------ Données fournies ------

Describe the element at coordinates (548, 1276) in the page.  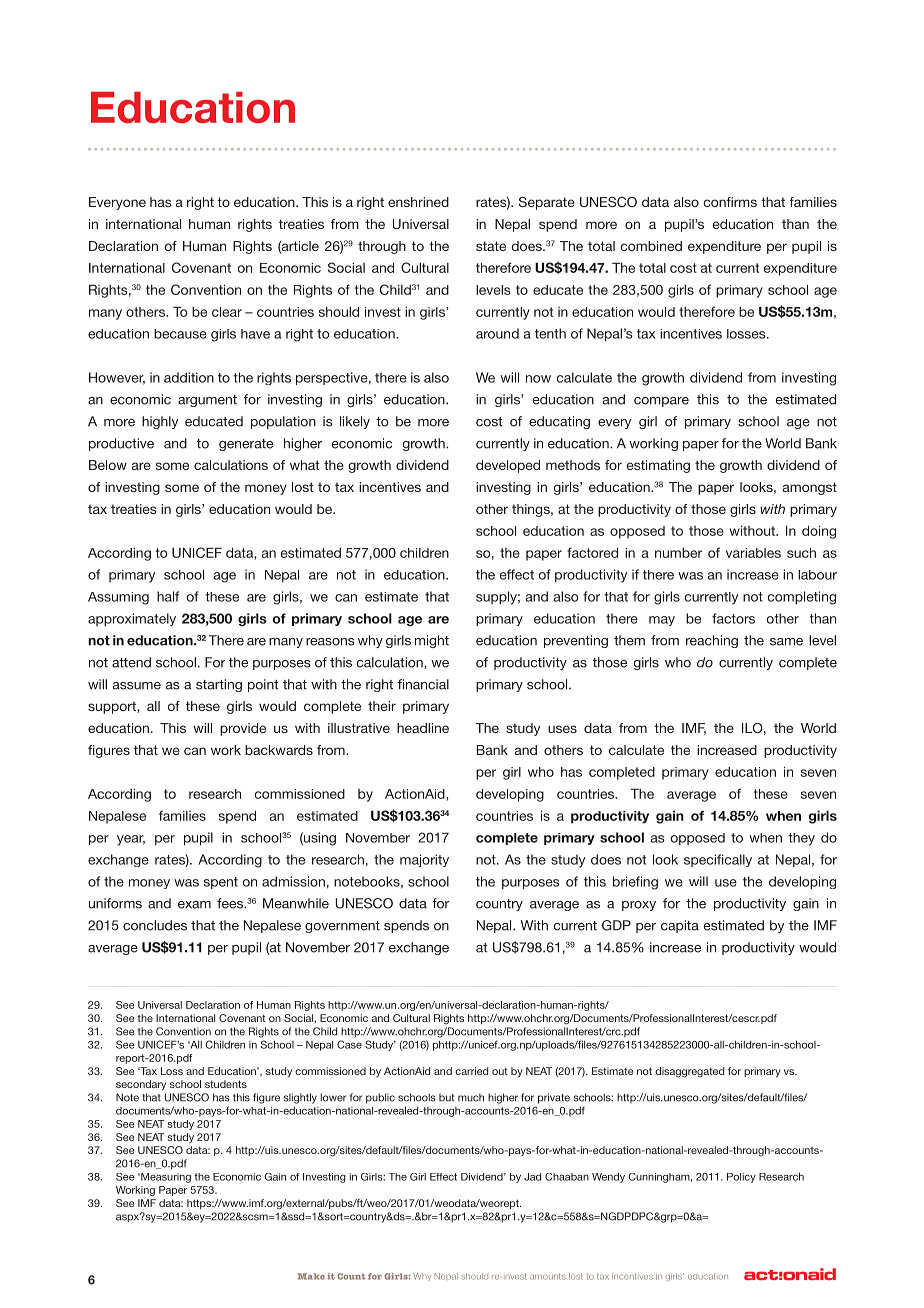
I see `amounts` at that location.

------
------ Données fournies ------

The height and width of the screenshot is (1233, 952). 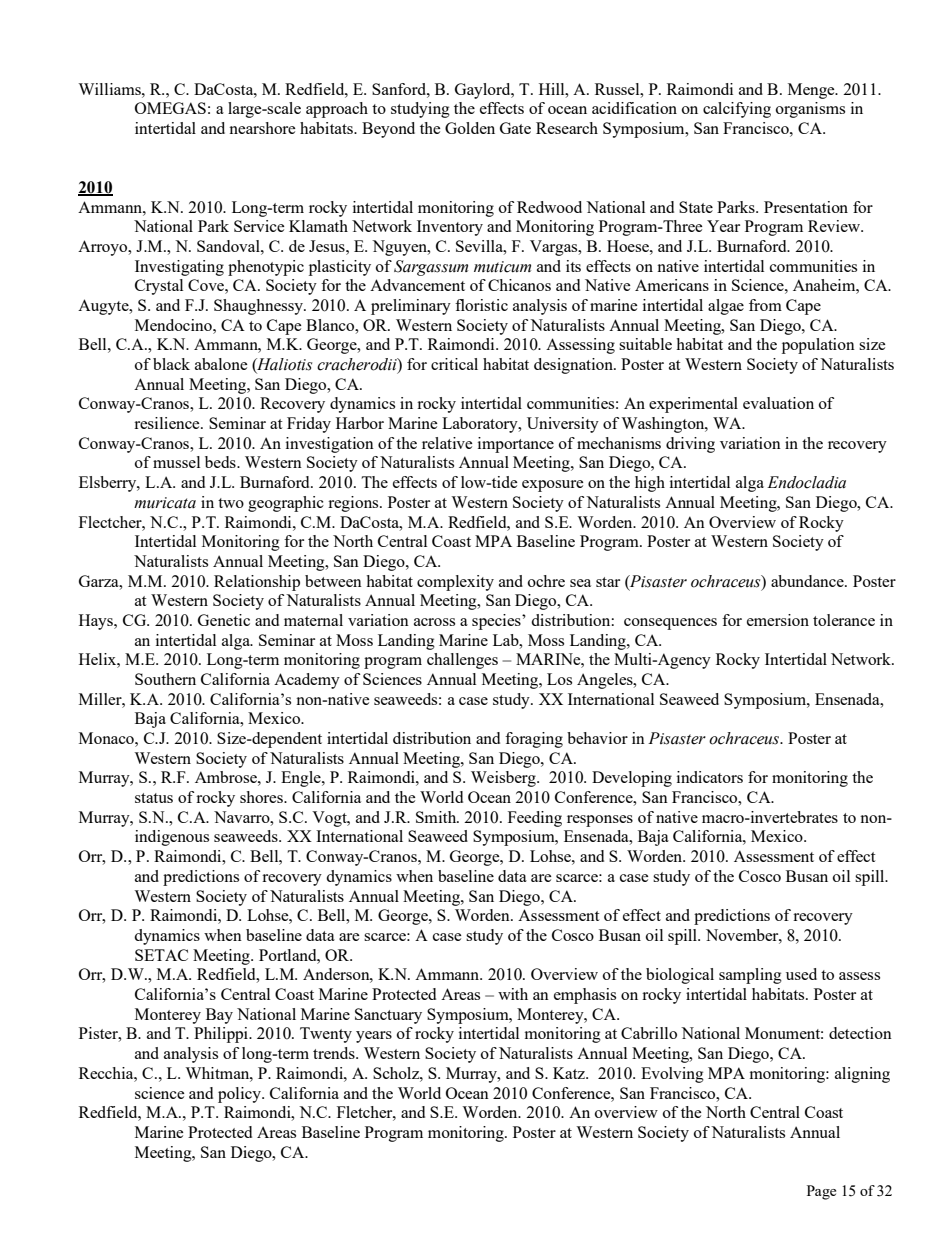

------
------ Données fournies ------

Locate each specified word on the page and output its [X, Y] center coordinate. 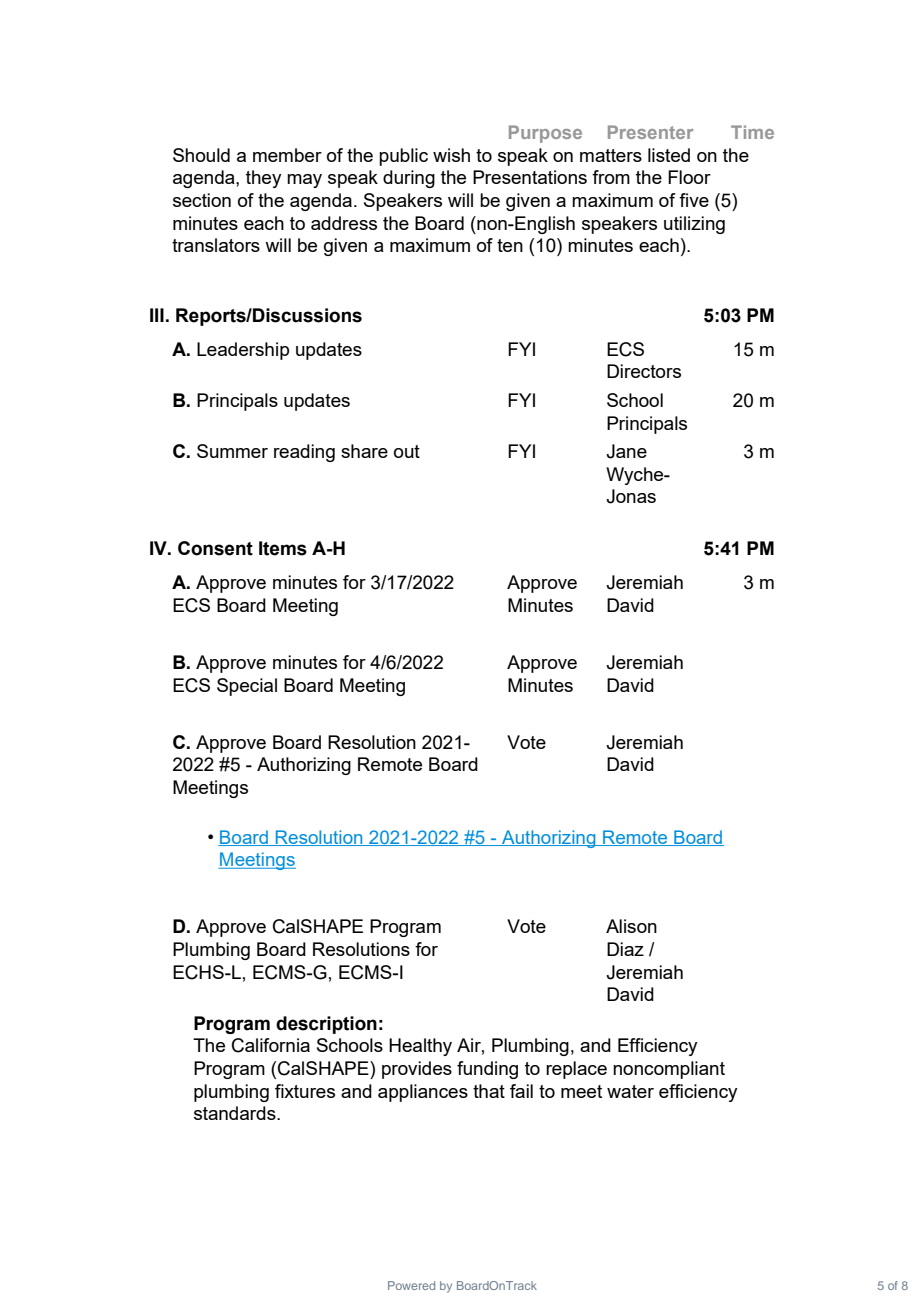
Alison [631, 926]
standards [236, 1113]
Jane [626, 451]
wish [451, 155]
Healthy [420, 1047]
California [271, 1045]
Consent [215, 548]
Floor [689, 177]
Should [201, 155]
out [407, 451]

------

Énoncé: Pouvez-vous recopier sans aucune modification les lignes situées entre celle qui contient "wish [451, 155]" et celle qui contient "out [407, 451]", ces deux lignes comprises ?

Réponse:
wish [451, 155]
Healthy [420, 1047]
California [271, 1045]
Consent [215, 548]
Floor [689, 177]
Should [201, 155]
out [407, 451]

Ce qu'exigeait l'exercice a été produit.